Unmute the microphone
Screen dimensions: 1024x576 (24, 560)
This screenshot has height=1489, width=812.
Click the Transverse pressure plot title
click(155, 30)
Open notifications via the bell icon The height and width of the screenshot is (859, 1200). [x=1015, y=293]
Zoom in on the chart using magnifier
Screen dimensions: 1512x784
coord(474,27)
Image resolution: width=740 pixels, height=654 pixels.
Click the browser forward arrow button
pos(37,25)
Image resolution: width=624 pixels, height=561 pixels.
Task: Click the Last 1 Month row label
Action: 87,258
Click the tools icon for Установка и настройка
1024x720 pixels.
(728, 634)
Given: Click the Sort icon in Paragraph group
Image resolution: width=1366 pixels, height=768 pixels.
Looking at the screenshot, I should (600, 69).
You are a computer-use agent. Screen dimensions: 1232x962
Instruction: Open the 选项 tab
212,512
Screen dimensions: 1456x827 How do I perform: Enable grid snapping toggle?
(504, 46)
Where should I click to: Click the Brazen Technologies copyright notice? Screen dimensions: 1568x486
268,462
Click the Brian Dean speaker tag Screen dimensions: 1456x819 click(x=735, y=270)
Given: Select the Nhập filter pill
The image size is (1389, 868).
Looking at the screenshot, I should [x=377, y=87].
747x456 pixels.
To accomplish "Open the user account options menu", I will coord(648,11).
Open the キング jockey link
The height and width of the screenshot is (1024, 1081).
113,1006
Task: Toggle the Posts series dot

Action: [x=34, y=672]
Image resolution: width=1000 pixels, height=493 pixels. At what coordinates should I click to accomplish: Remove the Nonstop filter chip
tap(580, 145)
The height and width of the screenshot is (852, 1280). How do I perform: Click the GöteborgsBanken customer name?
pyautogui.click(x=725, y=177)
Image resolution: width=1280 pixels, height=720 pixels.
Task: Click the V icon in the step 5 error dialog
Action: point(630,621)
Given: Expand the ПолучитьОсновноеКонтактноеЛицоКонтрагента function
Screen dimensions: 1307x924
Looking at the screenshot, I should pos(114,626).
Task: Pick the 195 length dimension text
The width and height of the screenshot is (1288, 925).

■ Aim of the exercise: Your task is to collect every line above that contains the word "Given".

■ Written response:
Given: Click the Sort icon in Paragraph group
Given: Select the Nhập filter pill
Given: Expand the ПолучитьОсновноеКонтактноеЛицоКонтрагента function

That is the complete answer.